Período Amarniense

o Período de Amarna. Constituye una época bien definida de la historia de la Dinastía XVIII egipcia y del Imperio Nuevo. De manera estricta, comprende desde el reinado de Ajenatón hasta el de Tutankhamón, si bien hay que tener en cuenta que ya los antiguos egipcios consideraban como perteneciente a este período, también el reinado de Ay. A pesar de su brevedad, apenas 30 años, este período tuvo una importancia histórica excepcional, tanto para Egipto como para sus países vecinos.

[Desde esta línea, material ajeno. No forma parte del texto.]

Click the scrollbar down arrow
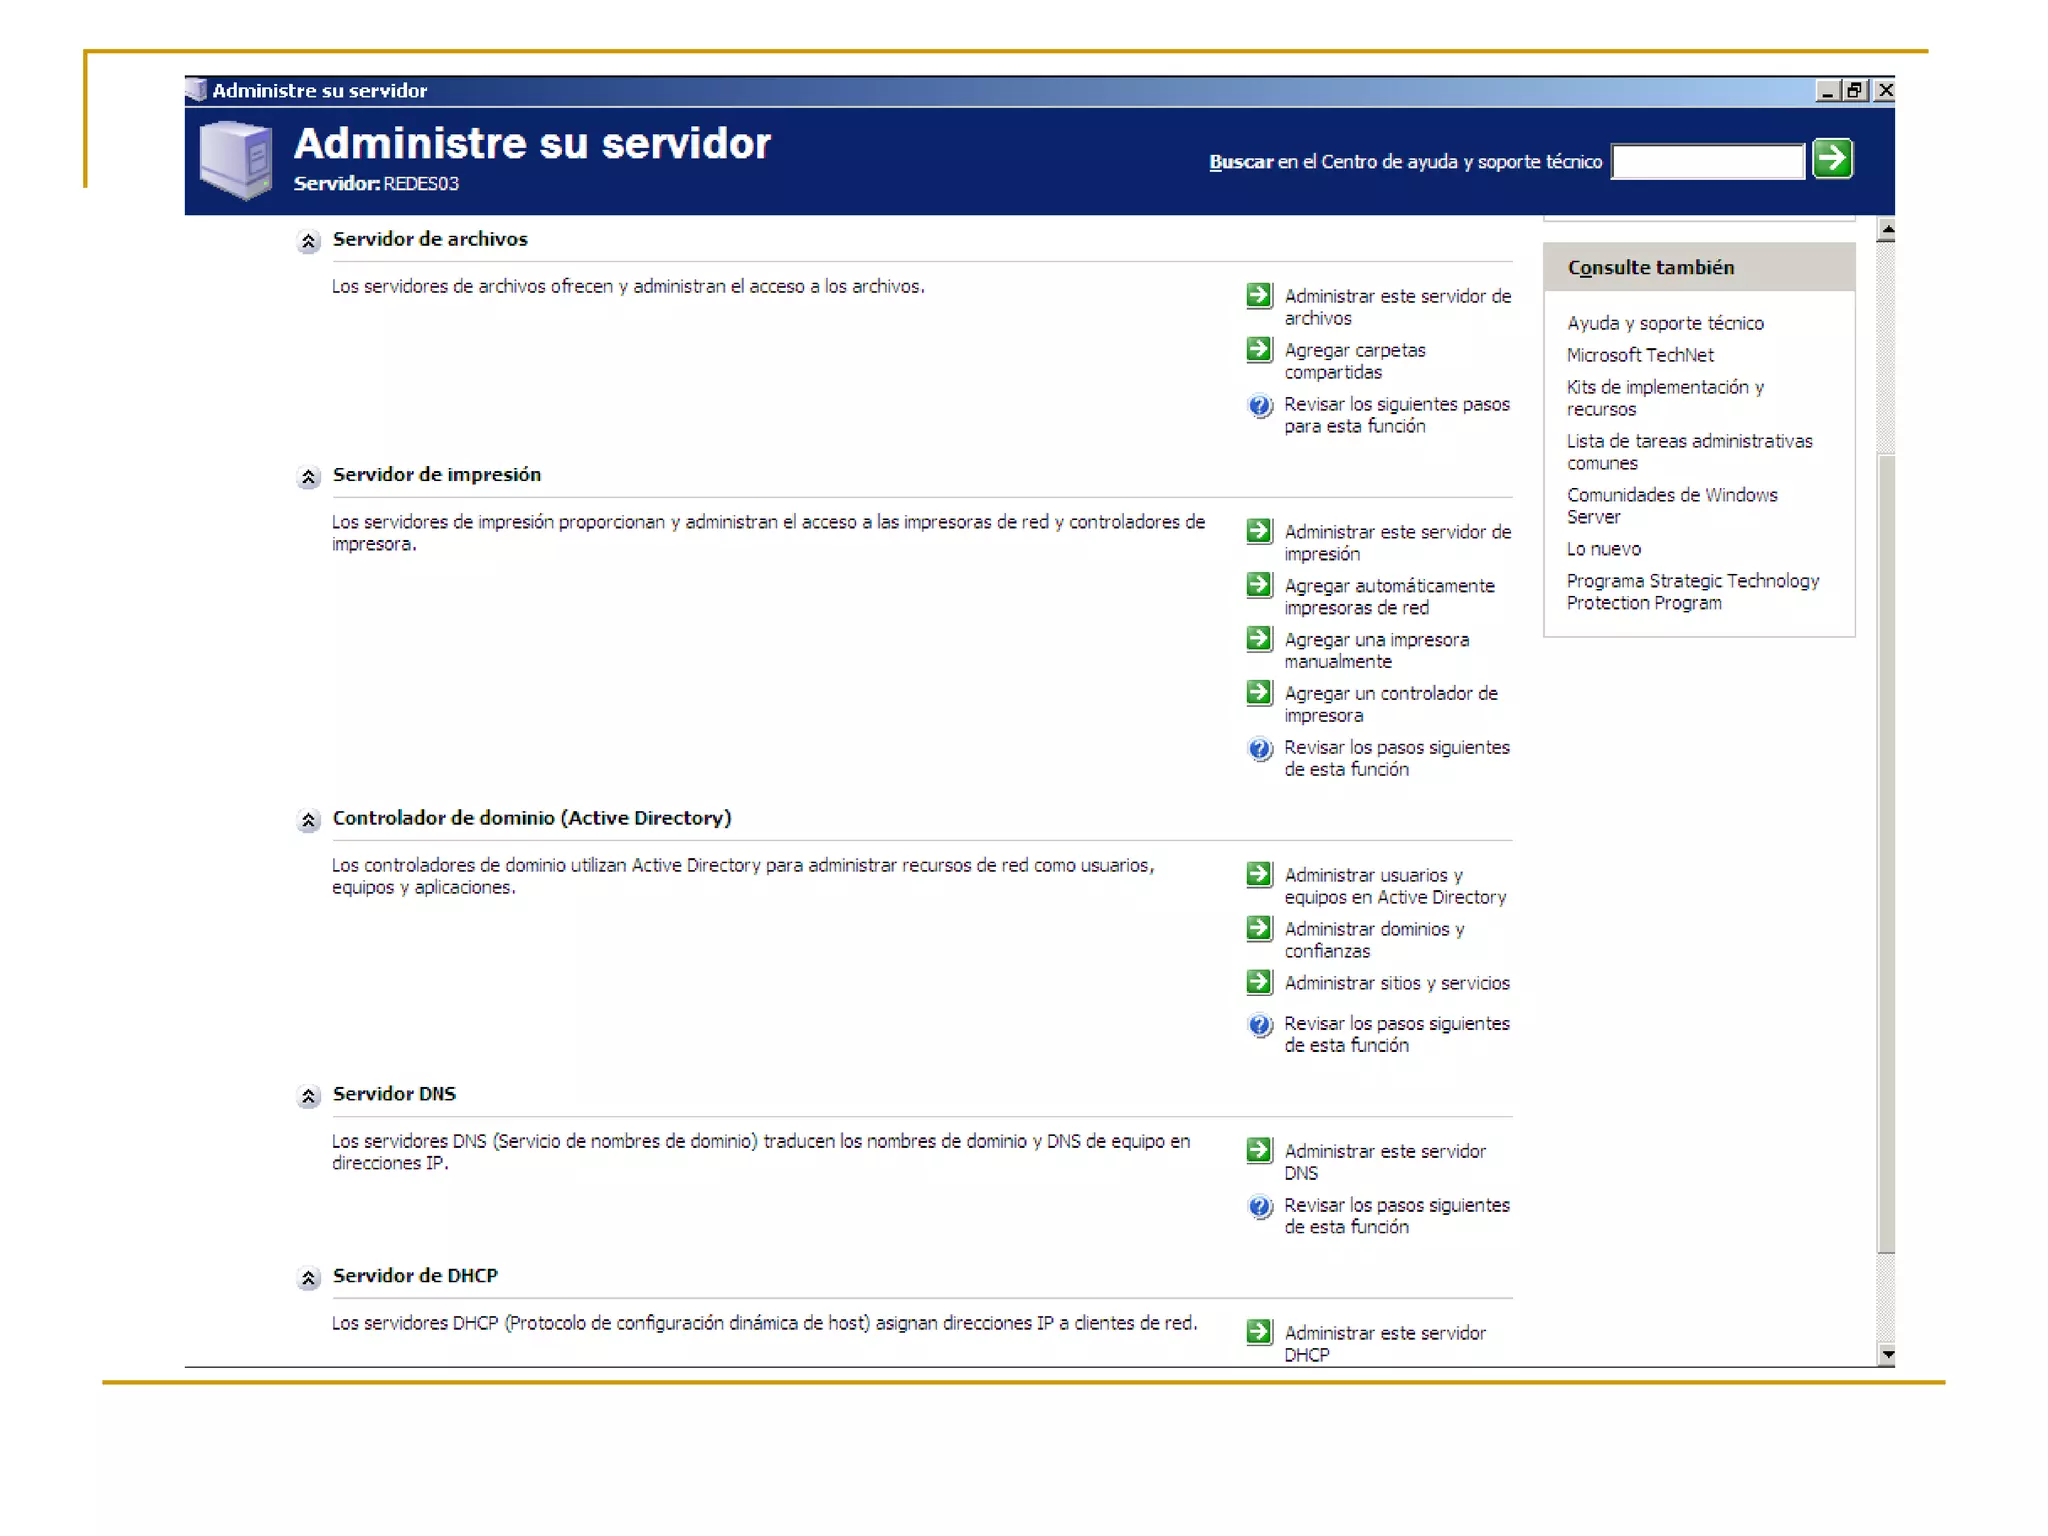 click(x=1886, y=1354)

Su importancia viene avalada por la enorme cantidad de documentación escrita que este período nos ha dejado, sobre todo en el archivo diplomático de Tell el-Amarna, y que concierne a la historia política de la práctica totalidad de los Estados de la época. Fue una auténtica revolución impulsada desde arriba, que afectó repentinamente a la práctica totalidad de las esferas de la vida del país. Aunque sus objetivos en principio eran meramente religiosos, las fuentes filológicas y arqueológicas, nos muestran elocuentemente que esta época puso punto final al clasicismo egipcio. Rompió abruptamente con los cánones que habían regido hasta entonces, la lengua, la literatura, el arte y la civilización egipcios, tenidos por clásicos por los mismos egipcios y que habían seguido vigentes hasta el reinado de Amenhotep III. Después, a pesar del fracaso de la revolución religiosa, la civilización egipcia ya no volvió a ser nunca más la misma. Más que un simple paréntesis dentro del desarrollo de la civilización del Imperio Nuevo, hay que considerar por consiguiente al Período Amarniense, como la crisis que cerró los tiempos de la civilización clásica egipcia.